Design, Modeling and Fabrication of Metamaterials, 14-R8008Printer Friendly Version
Inclusive Dates: 12/03/08 Current
Background - Electromagnetic metamaterials are hybrid materials with unit periodicity designed to exhibit unique properties when they interact with an electromagnetic (EM) field, such as light, at a wavelength much larger than the unit structure. These materials consist of inclusions within a host background (e.g., polymer, ceramic, or air). Metamaterials have emerged recently as a subject of intense research by the physics, chemistry, and materials communities because they promise to become the building blocks for novel device applications, such as future-generation microprocessors based on the propagation of light (instead of current), small radio-frequency antennas, high-sensitivity chemical sensors, and optical cloaking, among many others. SwRI uses metamaterials in two different applications: electrically small antennas and plasmon-mediated chemical catalysis.

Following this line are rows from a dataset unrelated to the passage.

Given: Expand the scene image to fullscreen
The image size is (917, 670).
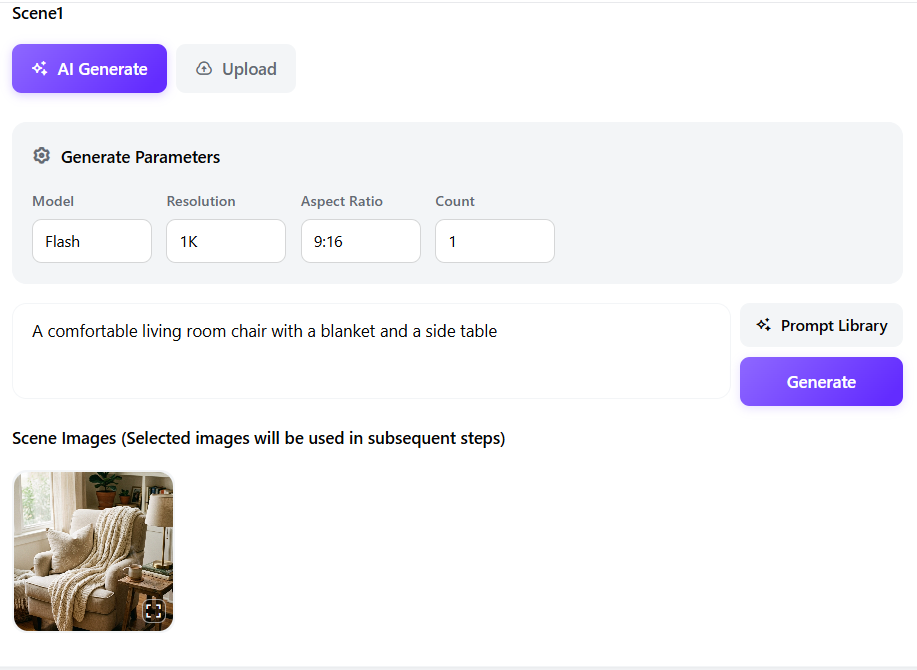Looking at the screenshot, I should (x=154, y=611).
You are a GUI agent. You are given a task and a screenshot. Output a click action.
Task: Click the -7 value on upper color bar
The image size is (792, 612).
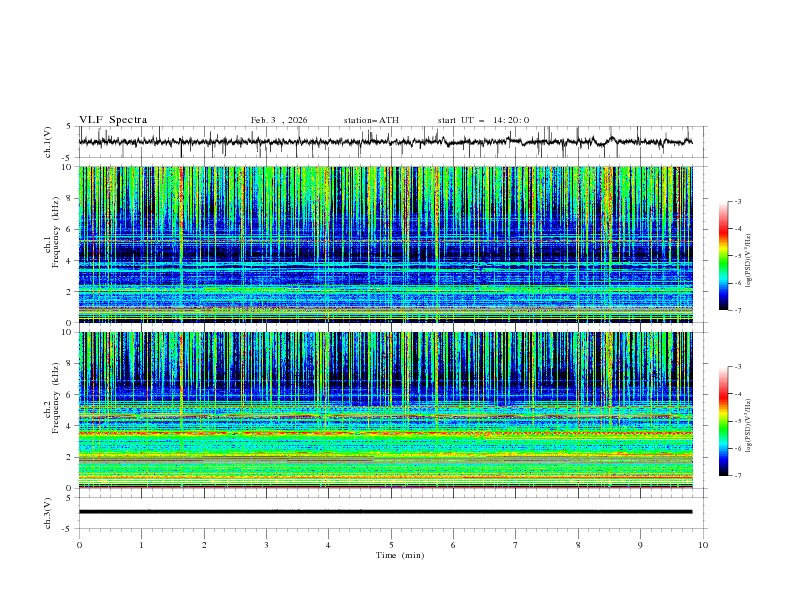pos(736,310)
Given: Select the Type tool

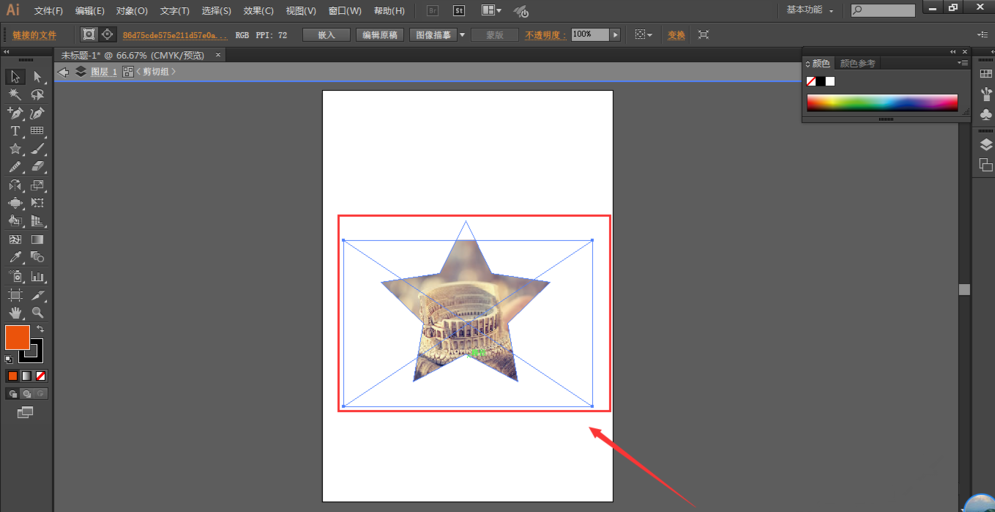Looking at the screenshot, I should 15,131.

Small antennas are often necessary, yet they possess undesirable characteristics. It is difficult to match their impedance to the electronics. Small antennas with well-matched impedance and frequency tuning independent of the antenna's size are possible using metamaterials.
An important phenomenon in certain types of metamaterial structures is the proficiency in which surface plasmons (spatially intense oscillations of free electrons) are excited. SwRI's interests are directed toward the fundamental question of whether surface plasmons can be elicited from metamaterials at infrared (IR) frequencies to affect the binding interactions or chemical transformation of adsorbed molecules.
Approach - A novel, electrically small patch antenna incorporating metamaterials as the key component was selected from the literature for the feasibility study. The goal was to determine whether metamaterials improve electrically small antennas and whether they are practical to implement. SwRI designed, built and tested this metamaterial antenna at several frequencies and compared its antennas to conventional, electrically small antennas. Experimental validation of plasmon-mediated chemical binding and catalysis effects was accomplished by establishing a framework for modeling the EM scattering properties of three-dimensional periodic structures and exploring suitable techniques for fabricating the structures. Ab initio and classical computations were employed to determine what shapes and sizes of 3-D periodic structures could elicit surface plasmons at IR frequencies.
Accomplishments - SwRI researchers found that antenna resonance can be tuned independently of antenna dimensions. Excellent impedance match was achieved for antennas as small as a 30th of a wavelength (λ/30). The types of metamaterials used to load the antenna included spiral ring resonators printed on circuit board, an array of barium strontium titanate cubes, and Sievenpiper (or "mushroom") structures on printed circuit board. The SwRI team is one of the first to report results for this innovative antenna. In the plasmonics research, SwRI demonstrated via systematic computations that free-standing (3-D) wire grids of cubic symmetry can be tailored to evince surface plasmons with infrared frequencies. It was further shown that the oscillating EM field of these plasmons may directly couple with the ground-state fundamental vibrations of adsorbed molecules. Fabrication of these structures will involve proximity nano-patterning and optical phase-mask lithography.